╭─ PASSAGE PROVIDED

Minoxidil and diazoxide are K+ channel openers which were used earlier in severe hypertension and hypertensive emergencies. Novel K+ channel openers like nicorandil, pinacidil, cromakalim and others have been developed in the 1990s.


POTASSIUM CHANNEL OPENERS

 

Minoxidil and diazoxide are K+ channel openers which were used earlier in severe hypertension and hypertensive emergencies. Novel K+ channel openers like nicorandil, pinacidil, cromakalim and others have been developed in the 1990s.

 

Since intracellular concentration of K+ is much higher (150 mM) compared to extracellular (4–5 mM), K+ channel opening results in outflow of K+ ions and hyperpolarization. There are multiple types of K+ channels, e.g. voltage dependent, Ca2+ activated, receptor operated, ATP sensitive, Na+ activated and cell volume sensitive which serve diverse functions and exhibit different sensitivities to drugs. As such, K+ channel openers exhibit considerable diversity in action.

╰─
╭─ AVAILABLE DATA

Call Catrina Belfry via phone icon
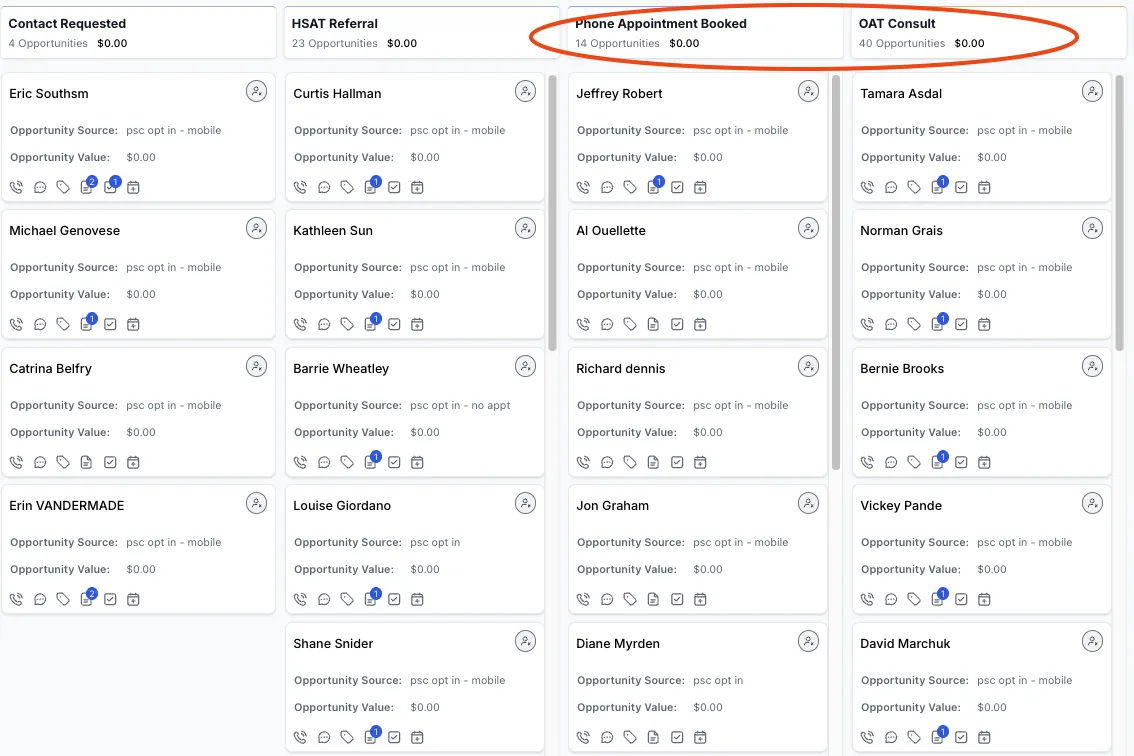Viewport: 1134px width, 756px height. (16, 462)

╰─

QUESTIONS:
1 – Output the potassium channel openers passage word for word from "POTASSIUM CHANNEL OPENERS" to "cromakalim and others have been developed in the 1990s.".
2 – List every type of K+ channel named in the potassium channel openers passage.
The data were taken from a different source than the potassium channel openers passage.

EXERCISE SOLUTIONS:
1 –
POTASSIUM CHANNEL OPENERS

 

Minoxidil and diazoxide are K+ channel openers which were used earlier in severe hypertension and hypertensive emergencies. Novel K+ channel openers like nicorandil, pinacidil, cromakalim and others have been developed in the 1990s.

2 –
- Voltage dependent
- Ca2+ activated
- Receptor operated
- ATP sensitive
- Na+ activated
- Cell volume sensitive